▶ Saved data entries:

----------

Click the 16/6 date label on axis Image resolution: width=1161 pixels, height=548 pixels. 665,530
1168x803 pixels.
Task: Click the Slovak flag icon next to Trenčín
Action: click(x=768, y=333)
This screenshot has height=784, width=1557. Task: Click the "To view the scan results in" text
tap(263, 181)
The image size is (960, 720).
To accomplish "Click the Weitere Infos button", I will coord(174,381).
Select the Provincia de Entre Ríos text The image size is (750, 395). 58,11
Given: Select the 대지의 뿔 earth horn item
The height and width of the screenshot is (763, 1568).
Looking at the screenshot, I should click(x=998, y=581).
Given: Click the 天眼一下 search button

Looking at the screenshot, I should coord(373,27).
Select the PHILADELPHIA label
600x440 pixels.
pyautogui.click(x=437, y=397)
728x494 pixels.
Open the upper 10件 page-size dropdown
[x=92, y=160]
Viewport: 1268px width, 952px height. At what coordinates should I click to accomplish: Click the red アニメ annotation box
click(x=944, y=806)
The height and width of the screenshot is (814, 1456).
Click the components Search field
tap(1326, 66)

----------

▶ Exercise aim: Repeat back all entries verbatim.

▶ The answer:
Click the 16/6 date label on axis Image resolution: width=1161 pixels, height=548 pixels. 665,530
1168x803 pixels.
Task: Click the Slovak flag icon next to Trenčín
Action: click(x=768, y=333)
This screenshot has height=784, width=1557. Task: Click the "To view the scan results in" text
tap(263, 181)
The image size is (960, 720).
To accomplish "Click the Weitere Infos button", I will coord(174,381).
Select the Provincia de Entre Ríos text The image size is (750, 395). 58,11
Given: Select the 대지의 뿔 earth horn item
The height and width of the screenshot is (763, 1568).
Looking at the screenshot, I should click(x=998, y=581).
Given: Click the 天眼一下 search button

Looking at the screenshot, I should coord(373,27).
Select the PHILADELPHIA label
600x440 pixels.
pyautogui.click(x=437, y=397)
728x494 pixels.
Open the upper 10件 page-size dropdown
[x=92, y=160]
Viewport: 1268px width, 952px height. At what coordinates should I click to accomplish: Click the red アニメ annotation box
click(x=944, y=806)
The height and width of the screenshot is (814, 1456).
Click the components Search field
tap(1326, 66)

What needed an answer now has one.